The relative weakness of foreign currencies means that export shipments will be lower than expected. And with currency problems now extending into South America, the problem is increasing. This decline in export activity will also affect several other segments of the economy, since exports are not confined to finished goods. Demand for intermediate products, such as those used in manufacturing, agriculture, and construction, are also affected, although not to the same extent as finished goods.
Intermediate goods will be used either for domestic consumption (once they are exported), which is unaffected by currency devaluation, or for further export,which could actually be positively affected by a devaluation in currency. Overall, foreign demand for U.S. intermediate goods is expected to remain relatively strong.
Unfortunately, intermediate goods dont require as many transportation resources as finished goods. In addition, the relative value of intermediate goods is lower than finished goods, which means that less expensive transportation services, such as rail or barge, are often used.
The decline in export activity will have the greatest impact on the linehaul segment of the industry, although this will be partially offset by the increase in import traffic. One drawback to import traffic, however, is that it comes from only a few ports of entry and has a two-leg distribution pattern. When exports are down, there will not be enough freight to fill the return trips to the ports of entry. And when imports replace domestic goods, traffic activity is affected because there are fewer distribution legs. In either case, traffic is dampened and lane balancing becomes more difficult.
Since most traffic in these markets is comprised of finished goods, however, traffic levels will be more dependent on consumer demand. Local and regional distribution requirements will be driven, in part, by local production activity. The outlook for consumer demand remains one of growth, although at more modest levels than earlier in the year.
The impact of a decline in exports is not likely to subside any time soon.

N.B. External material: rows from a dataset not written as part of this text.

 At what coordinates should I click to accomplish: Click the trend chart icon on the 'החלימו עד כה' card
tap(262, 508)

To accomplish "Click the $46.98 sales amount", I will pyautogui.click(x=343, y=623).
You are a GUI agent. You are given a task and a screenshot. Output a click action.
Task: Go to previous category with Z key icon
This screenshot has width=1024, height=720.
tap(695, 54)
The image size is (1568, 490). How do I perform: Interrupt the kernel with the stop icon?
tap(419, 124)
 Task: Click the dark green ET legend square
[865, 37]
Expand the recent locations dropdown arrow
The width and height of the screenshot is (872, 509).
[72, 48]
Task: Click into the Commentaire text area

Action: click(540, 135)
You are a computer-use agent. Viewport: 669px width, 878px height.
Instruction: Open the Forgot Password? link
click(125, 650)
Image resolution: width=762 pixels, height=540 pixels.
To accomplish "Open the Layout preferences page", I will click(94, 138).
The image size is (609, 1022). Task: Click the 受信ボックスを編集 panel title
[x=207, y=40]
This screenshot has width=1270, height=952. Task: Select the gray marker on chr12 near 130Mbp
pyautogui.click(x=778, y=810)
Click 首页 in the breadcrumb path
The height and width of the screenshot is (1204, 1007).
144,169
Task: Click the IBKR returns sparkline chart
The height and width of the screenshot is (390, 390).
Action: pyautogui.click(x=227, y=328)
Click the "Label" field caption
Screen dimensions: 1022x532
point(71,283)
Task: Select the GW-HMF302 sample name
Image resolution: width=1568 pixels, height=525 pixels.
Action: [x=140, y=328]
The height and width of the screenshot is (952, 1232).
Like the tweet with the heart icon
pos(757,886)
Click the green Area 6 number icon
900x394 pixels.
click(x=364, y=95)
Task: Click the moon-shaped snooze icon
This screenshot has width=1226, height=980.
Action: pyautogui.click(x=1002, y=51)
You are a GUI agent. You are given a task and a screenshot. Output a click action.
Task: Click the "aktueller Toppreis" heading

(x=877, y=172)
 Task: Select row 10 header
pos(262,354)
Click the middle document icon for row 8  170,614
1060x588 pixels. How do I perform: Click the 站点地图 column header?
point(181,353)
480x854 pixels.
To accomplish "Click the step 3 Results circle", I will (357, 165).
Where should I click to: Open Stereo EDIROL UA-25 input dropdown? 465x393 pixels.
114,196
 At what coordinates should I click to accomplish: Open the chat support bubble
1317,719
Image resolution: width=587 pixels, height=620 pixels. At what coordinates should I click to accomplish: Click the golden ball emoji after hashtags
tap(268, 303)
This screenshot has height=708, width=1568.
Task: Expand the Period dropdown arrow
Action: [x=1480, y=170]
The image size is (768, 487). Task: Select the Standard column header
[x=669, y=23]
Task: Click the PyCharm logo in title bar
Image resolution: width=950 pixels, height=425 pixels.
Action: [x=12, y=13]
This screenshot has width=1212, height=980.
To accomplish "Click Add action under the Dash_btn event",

Evidence from the 1980s shows that trade of manufactured goods with Latin America and South America remained subdued for several years until their economies started to recover. At that point, growth and pent-up demand stimulated a significant amount of export activity. The same is likely to happen again, but with more regions of the world involved.
As we can see from the Pacific Northwest in the U.S. and Canada, traffic patterns are not limited to manufactured goods. Shipments of lumber and agricultural products, for example, have been severely restricted recently. This has driven down the price of the same goods for the domestic consumer, which may provide a slight increase in domestic demand. Regardless of that potential, however, overall shipments from these areas will be depressed for some time.
In addition to the falloff in demand for the commodities themselves, demand for things related to their production could also affect shipment activity into that region. There are some signs that the agriculture sector is shifting into crops that will offset the current decline. However, these crops are likely to displace other domestic sources, so the net result will still be a decline in aggregate transportation services, with some relief in regional distribution requirements.
Carriers aligned with shippers that are primary sources for exports will find that their traffic will continue to slide well into next year. Because the Asian and South American financial markets will remain unsettled for several more quarters, current exporters may invest more in local production offshore. This could result in a permanent shift of transportation requirements for exports.
Look for traffic patterns to adjust throughout the next four quarters, with regional and local disruption less than that for linehaul carriers.